| Task brief |
Among the entries below, find each line with "Select" and show it.

| Records supplied |
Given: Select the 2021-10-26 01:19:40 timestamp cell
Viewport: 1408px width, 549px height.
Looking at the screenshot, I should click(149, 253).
---
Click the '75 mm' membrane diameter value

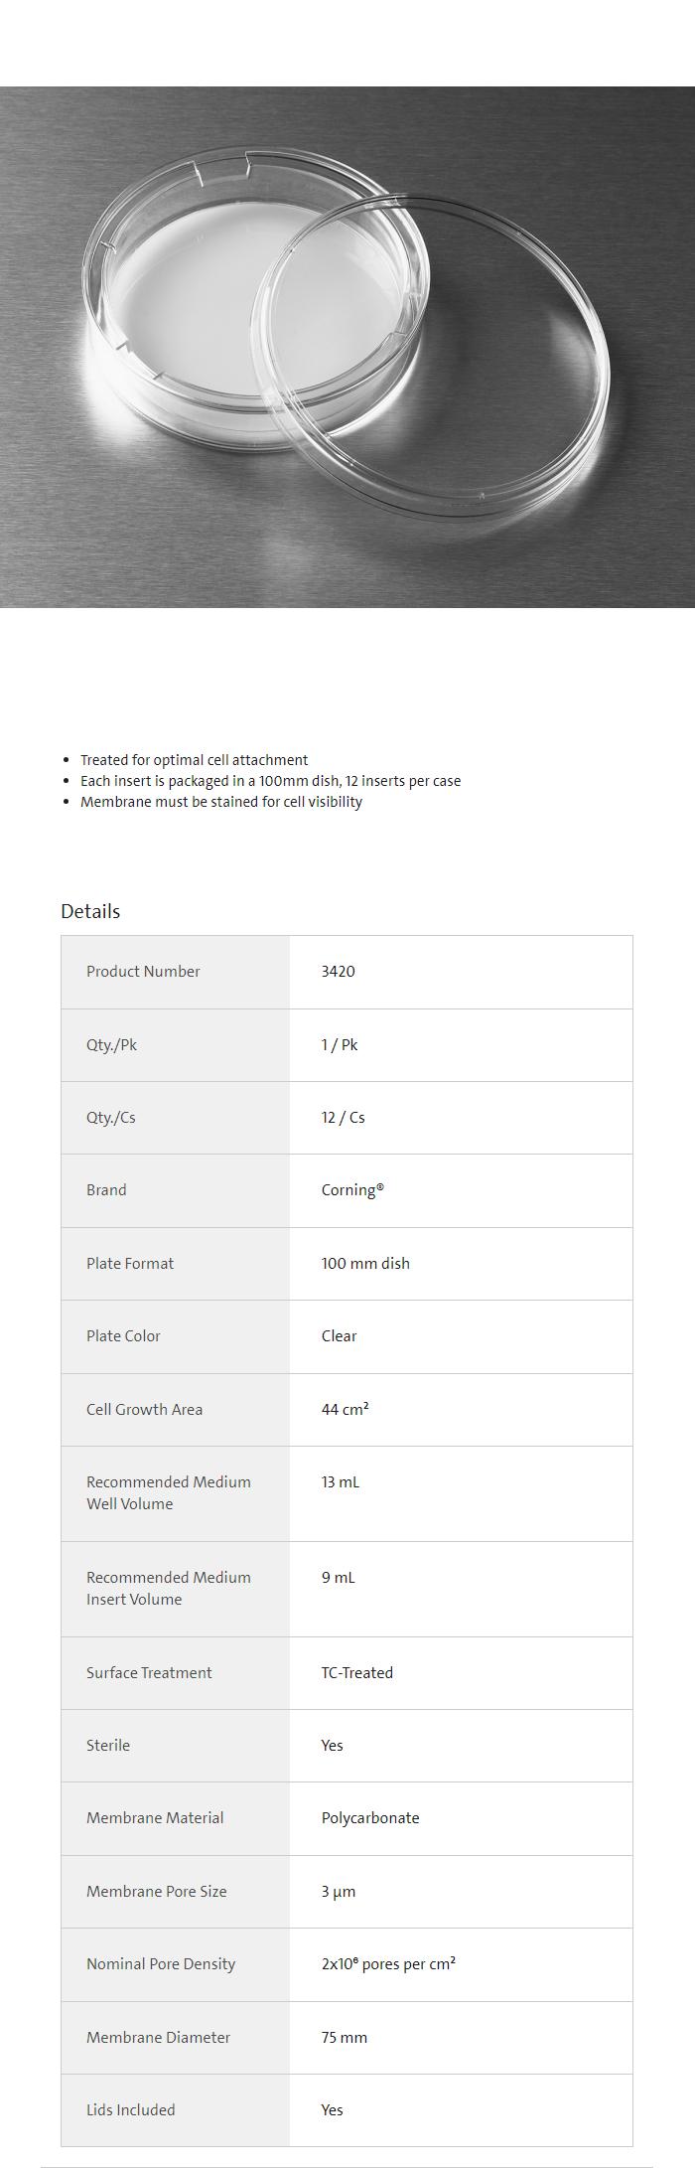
...
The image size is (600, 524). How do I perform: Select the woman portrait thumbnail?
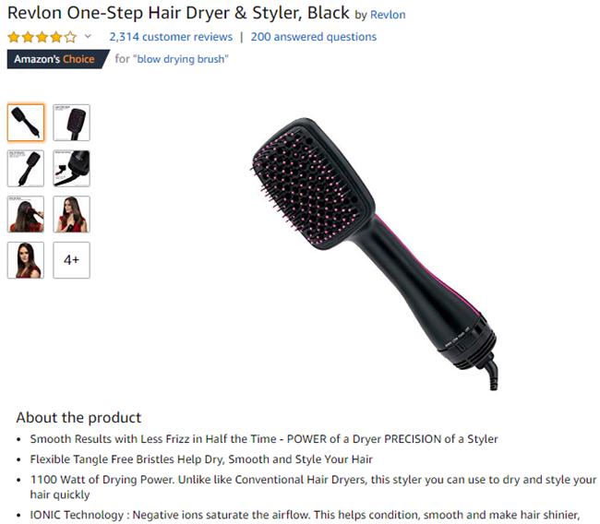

| Solution for this problem |
Given: Select the 2021-10-26 01:19:40 timestamp cell
The image size is (600, 524). How do I perform: Select the woman portrait thumbnail?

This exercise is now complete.